Mahkemece iş mahkemesinin kesinleşen kararında belirlenen kusur oranlarının bağlayıcı olduğu gerekçesiyle, bu oranlara göre; 404.314,48 TL"nin davalı şirketten, 50.539,31 TL"nin de davalı ...’tan rücuan tahsiline, fazla isteğin reddine karar verilmiştir.
Taraflar arasındaki hukuksal ilişki, niteliğine göre bir hizmet ilişkisi olmayıp, eser sözleşmesi ilişkisidir. Mülga 818 sayılı Borçlar Kanunu’nun 355 ilâ 371 arası maddelerinde (TBK 470-486) düzenlenen eser sözleşmesi hükümlerine göre, zararlandırıcı olayın gerçekleşmesine etkili olan yüklenici kusurunun tespitinde, iş güvenliği mevzuatından da yararlanılması olanaklı ise de, sadece bu mevzuata göre yüklenicinin kusuru belirlenemez. Çünkü, yüklenici işinin uzmanı sayılan, sorumlu meslek adamıdır. Eser sözleşmesi ile yüklendiği edimini yerine getirirken veya sözleşmenin hazırlanması aşamasında gerekli tüm tedbirleri, yüklenici almakla ödevlidir. Yüklenici, işçi sayılamayacağından iş sahibinin denetimine tâbi değildir. Yüklenicilerin, iş sahibine karşı Borçlar Kanunu’nun 357. maddesi hükmünden kaynaklanan sadakat borcu ve aynı Kanun"un 356. maddesi hükmüne dayalı özen borcu söz konusudur. Borçlar Kanunu’nun 356. maddesi hükmüne göre, yüklenicinin sorumluluğu, aynı Kanunu"nun 321. maddesinde belirtilen işçinin hizmet akdindeki sorumluluğu gibidir. Ancak, iş sahibine nazaran bağımsız çalışması, işin ehli olması da gözönünde bulundurularak sorumluluğu hizmet akdine göre çalışan işçiye nazaran daha ağır kabul edilmektedir. İş sahibinin zarara uğramasına neden olmaktan kaçınması, yüklenicinin “özen borcu” kapsamındadır. Açıklanan bu hukuksal sebeplerle; kural olarak eser sözleşmesi ile yüklenilen edimlerin ifası sırasında veya sözleşmenin hazırlanması aşamasında gerçekleşen zararlı olayların oluşumunda etkili olan yüklenicinin kusurunun, daima iş sahibinin kusurundan daha ağır derecede olması gerekir.
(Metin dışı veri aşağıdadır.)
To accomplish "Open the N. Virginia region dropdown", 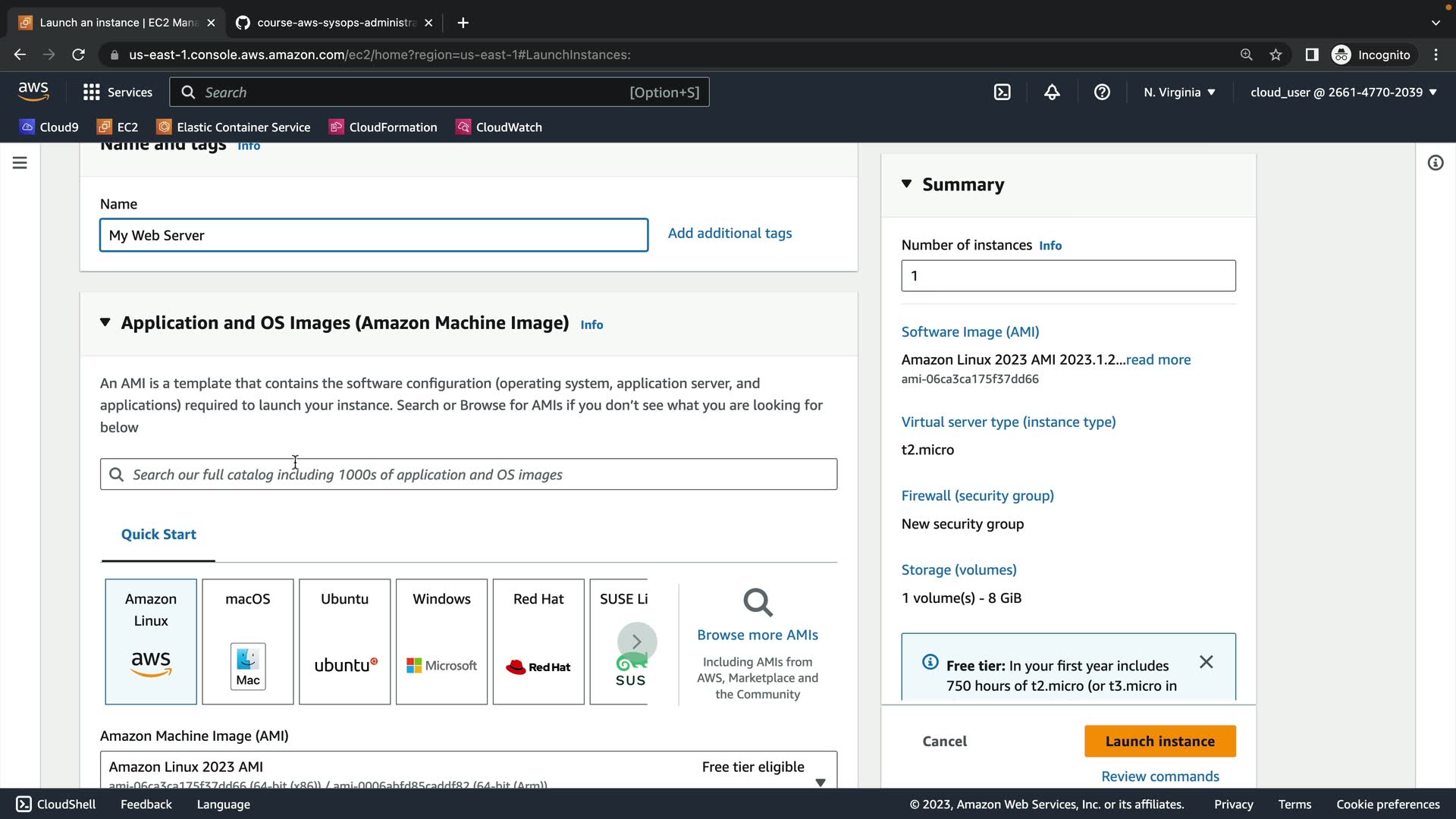I will [x=1179, y=93].
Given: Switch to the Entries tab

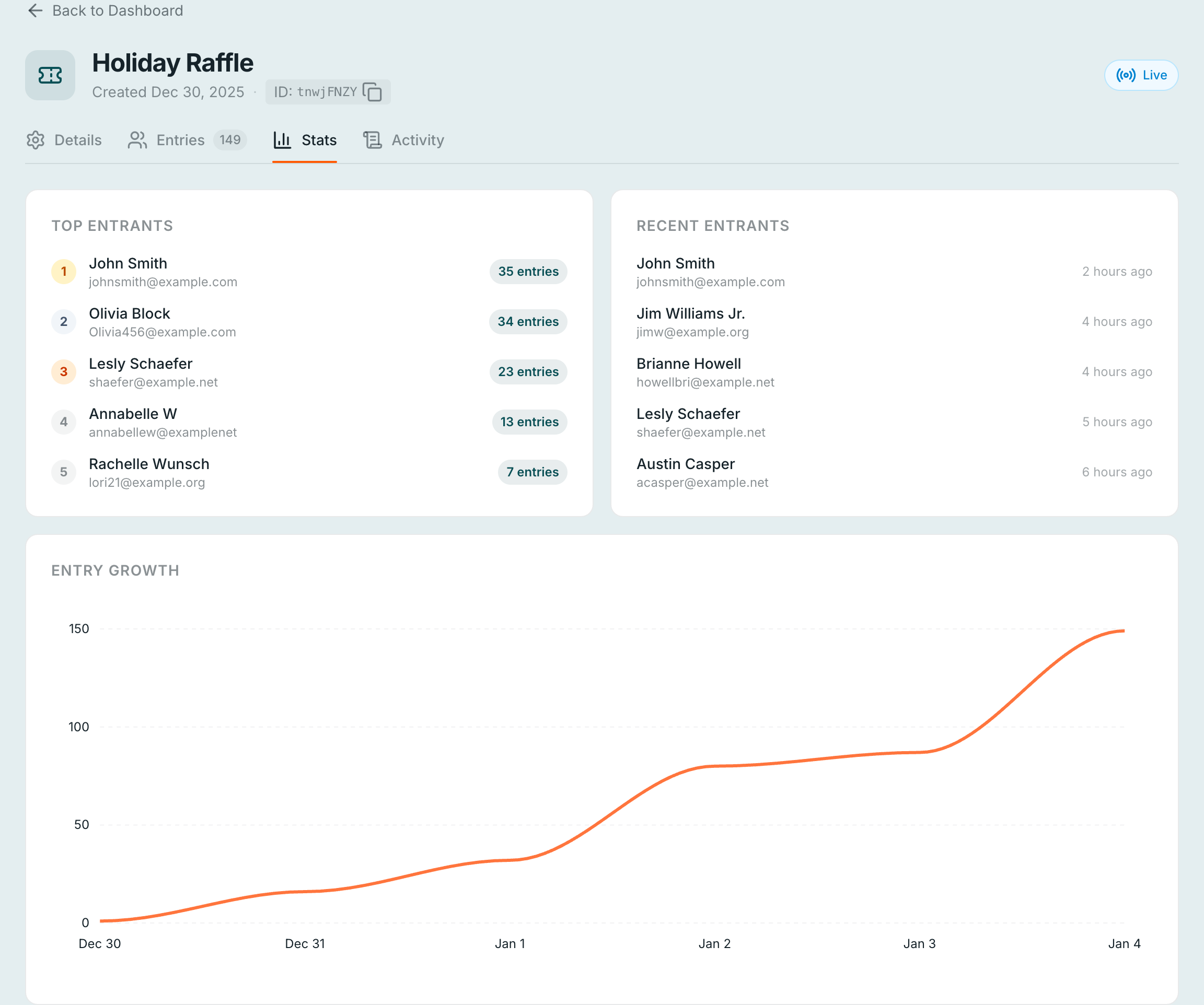Looking at the screenshot, I should click(180, 140).
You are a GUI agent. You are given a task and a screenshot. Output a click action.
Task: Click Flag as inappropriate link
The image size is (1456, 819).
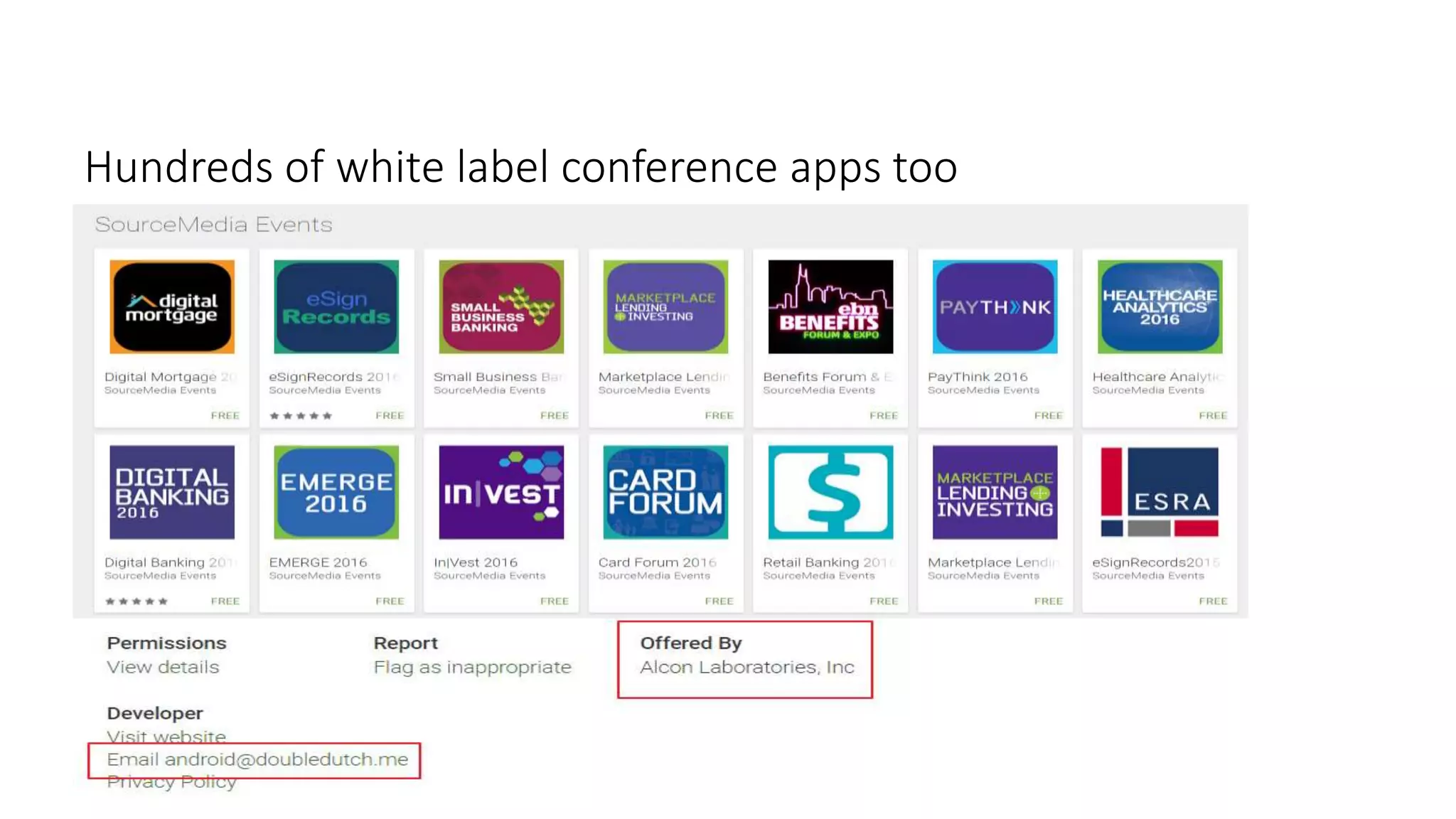pos(472,667)
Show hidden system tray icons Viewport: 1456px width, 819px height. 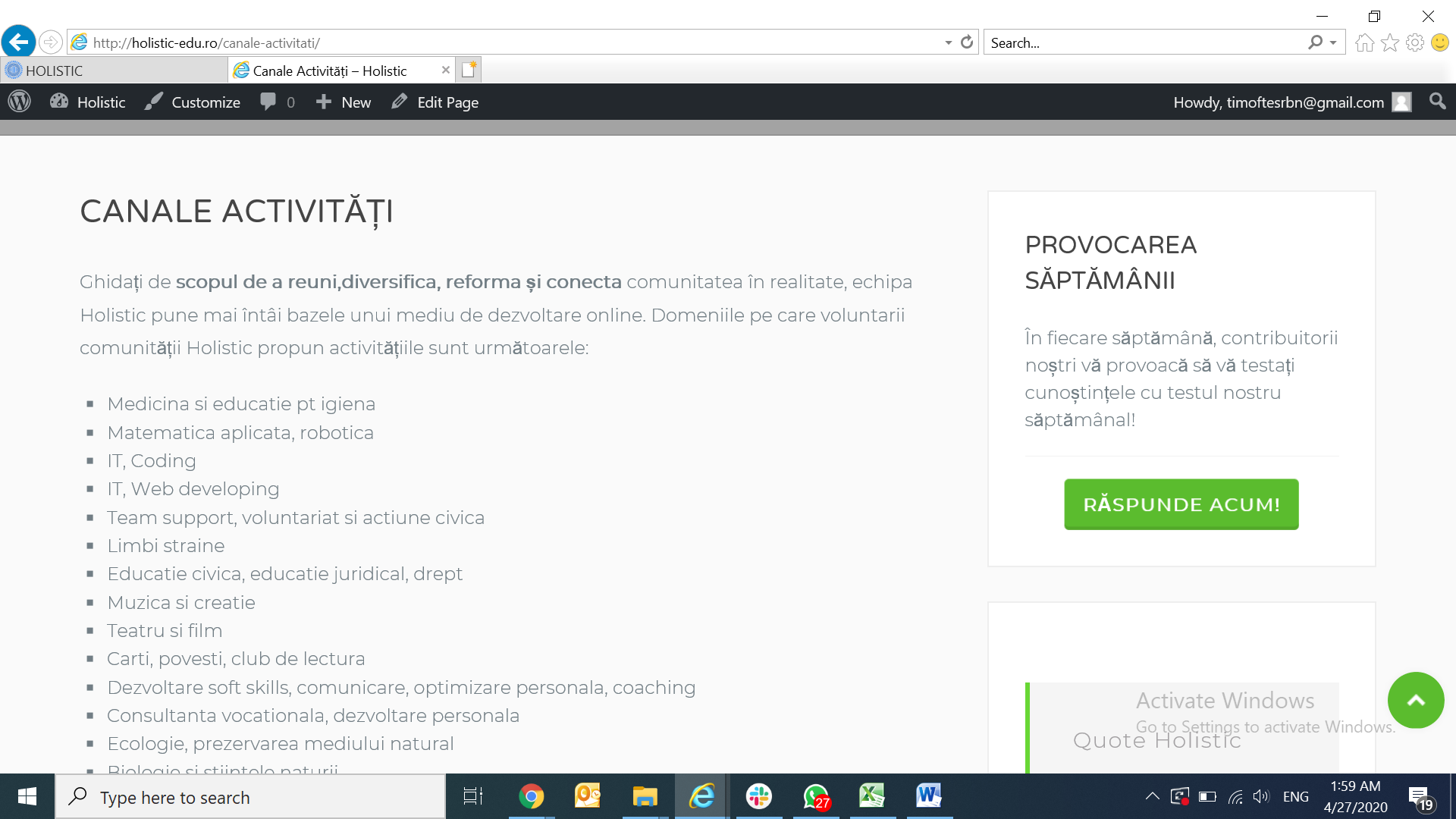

Mahkemece iş mahkemesinin kusur raporu hükme esas alınmış ise de; yukarıda açıklanan hukuksal ilkeler gözetilmeden sadece işçi sağlığı ve iş güvenliği mevzuatı ilkeler karşısında, olaya etkili kusur durum ve oranlarını belirleyen bu bilirkişi kurulu raporunun yeterli olduğundan söz edilemez.
O halde mahkemece yapılması gereken iş, taraflar arasındaki hukuksal ilişkinin işçi-işveren ilişkisi olmadığı, eser sözleşmesinden kaynaklanan yüklenici ve iş sahibi (eser)
ilişkisi olduğu gözetilerek, zararlı sonuçla illiyetli kusur oranlarının belirlenmesine yönelik olarak, bu hukuki duruma uygun, kusur belirlemesine ilişkin bir rapor almak, belirlenen kusur oranına göre tazminat tutarlarını hesaplamak ve sonucuna uygun bir karar vermekten ibaret olmalıdır.
Açıklanan nedenlerle kararın davacı yararına bozulması gerekmiştir.
SONUÇ: Yukarıda açıklanan nedenlerle davacının temyiz isteminin kabulü ile hükmün davacı yararına BOZULMASINA, ödediği temyiz peşin harcının istek halinde temyiz eden davacıya geri verilmesine, ödedikleri temyiz peşin ve Yargıtay başvurma harçlarının istek halinde temyiz eden davalılara geri verilmesine, karara karşı tebliğ tarihinden itibaren 15 gün içinde karar düzeltme isteminde bulunulabileceğine 14.03.2018 gününde oybirliğiyle karar verildi.